Among the records below, the line containing "Açıklama (549, 813)" marks the start. Output it and all lines after it exactly.

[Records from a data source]
= = =
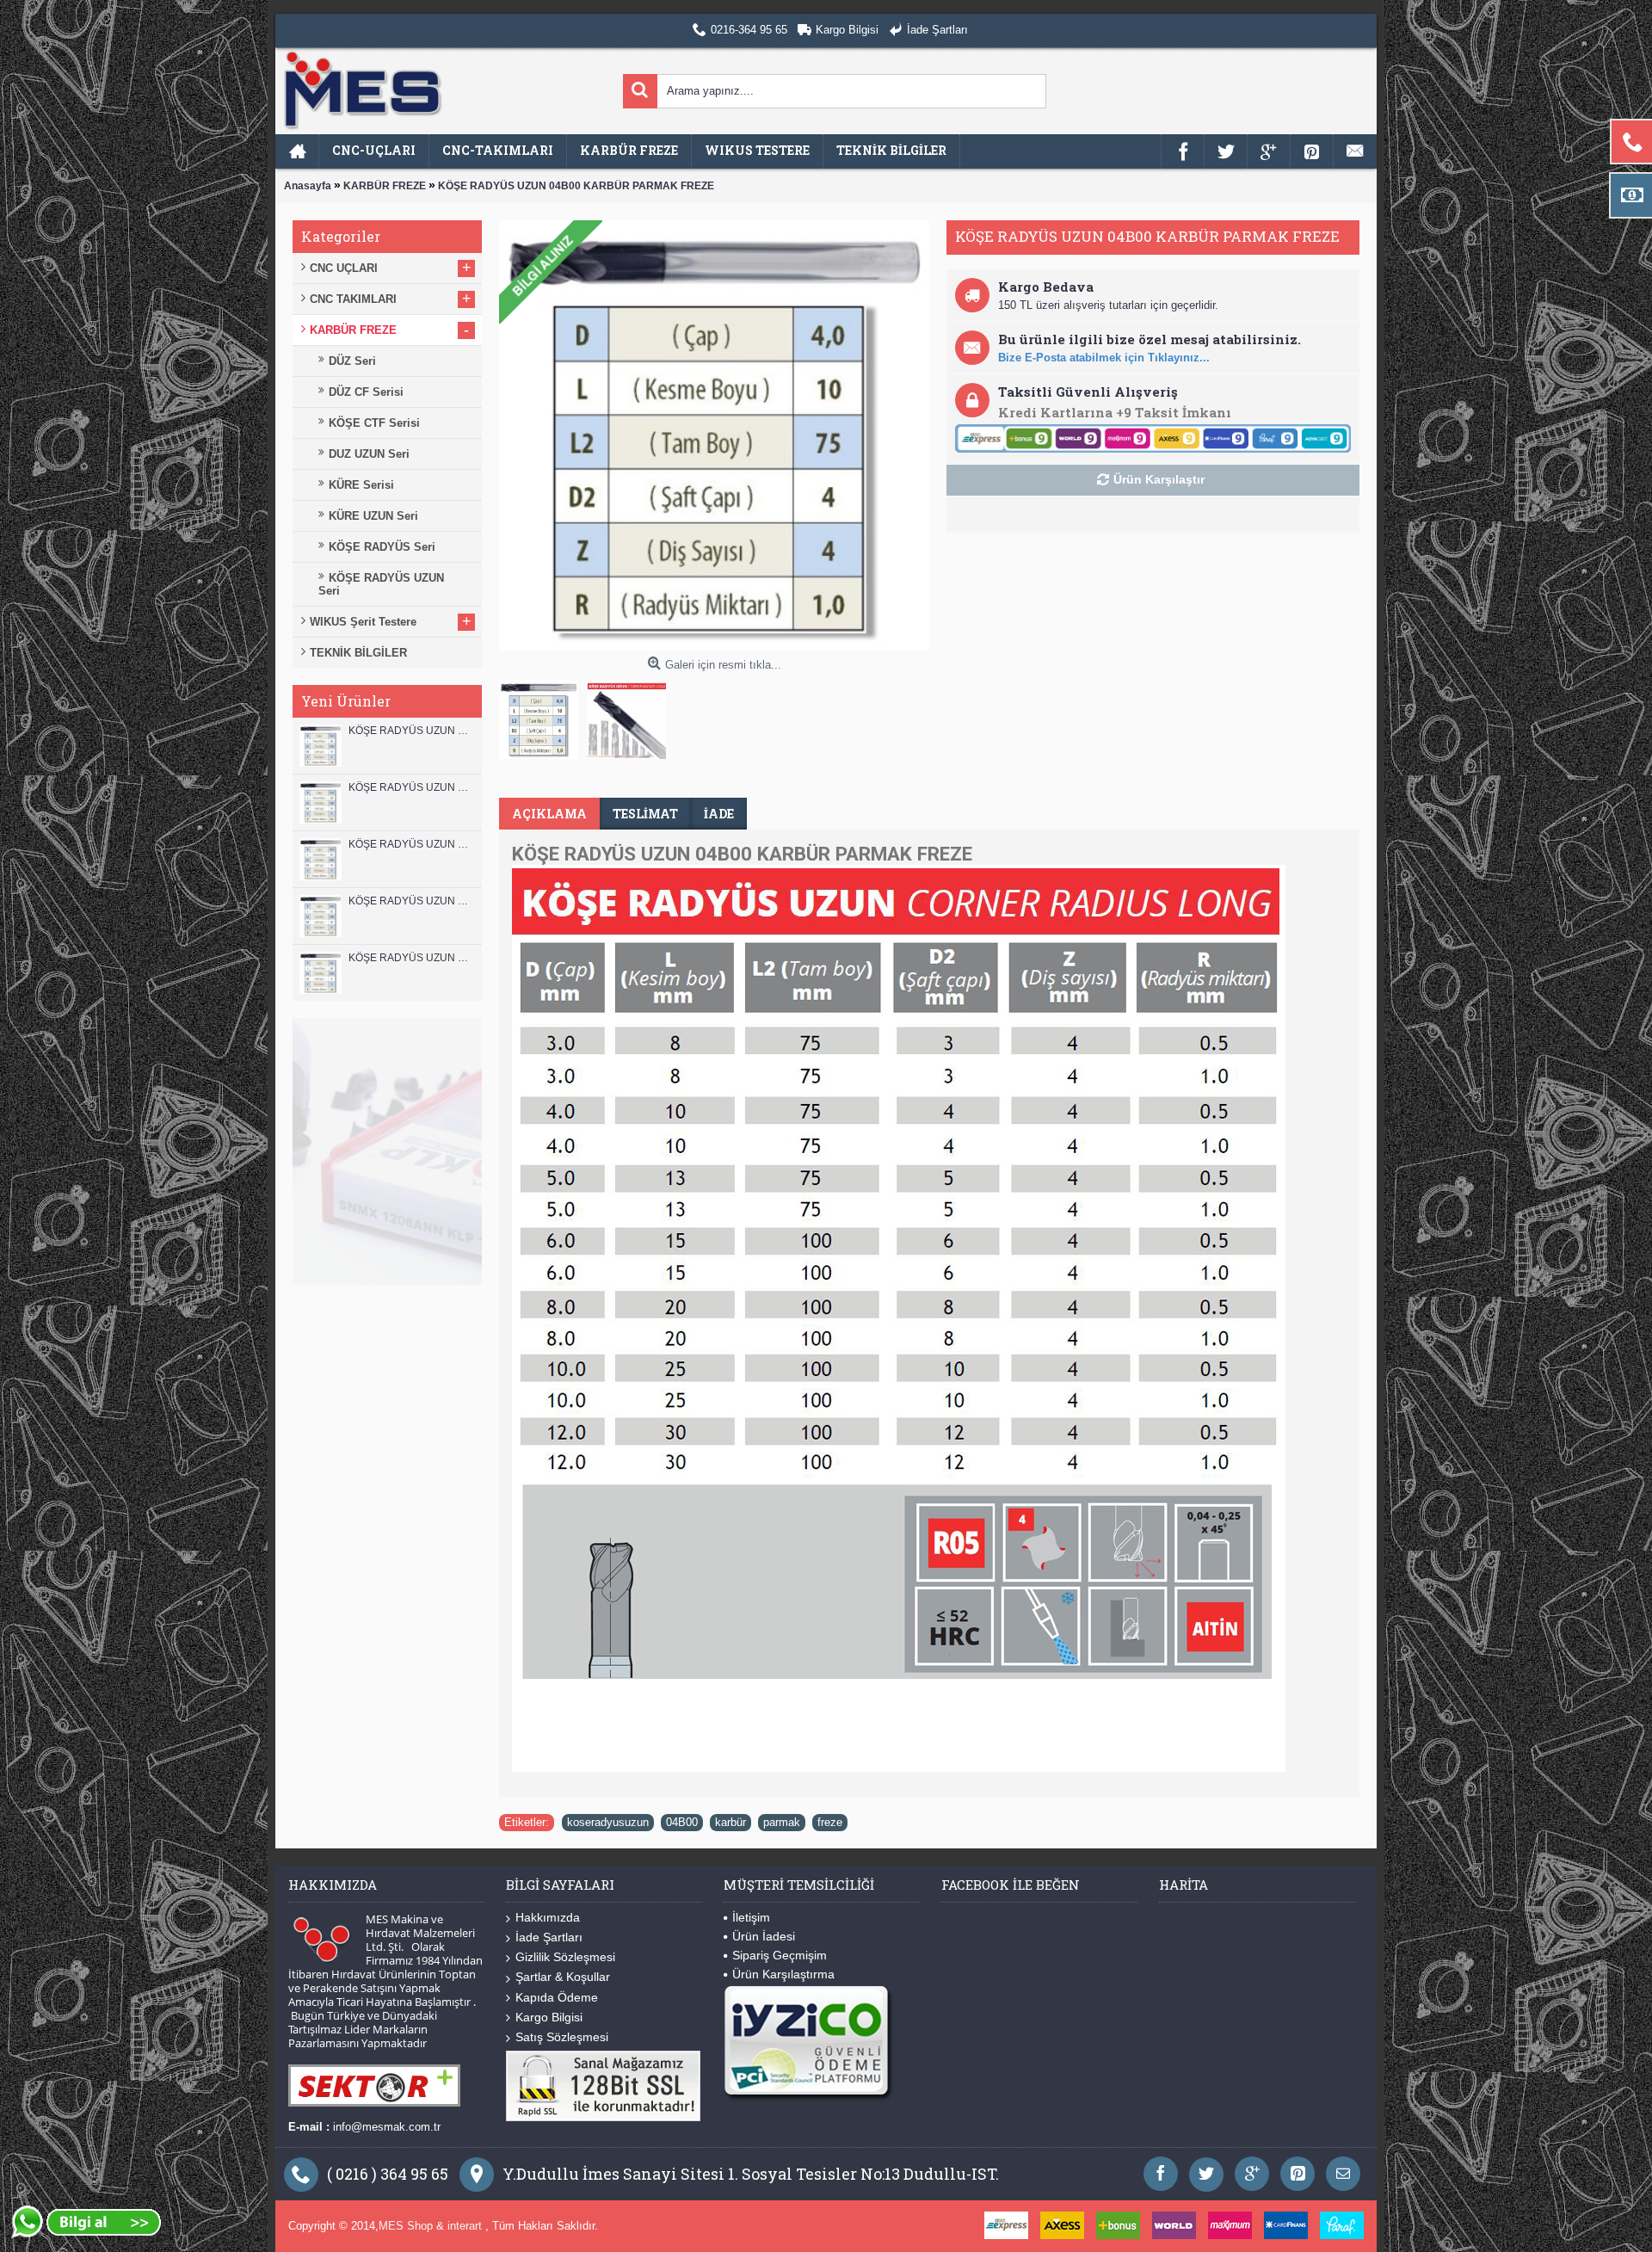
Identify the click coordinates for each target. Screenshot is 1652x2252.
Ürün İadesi (763, 1936)
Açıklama (549, 813)
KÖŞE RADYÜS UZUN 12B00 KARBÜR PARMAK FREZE (410, 731)
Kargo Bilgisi (549, 2017)
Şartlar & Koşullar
= = =
§ **SOLUTION**
Açıklama (549, 813)
KÖŞE RADYÜS UZUN 12B00 KARBÜR PARMAK FREZE (410, 731)
Kargo Bilgisi (549, 2017)
Şartlar & Koşullar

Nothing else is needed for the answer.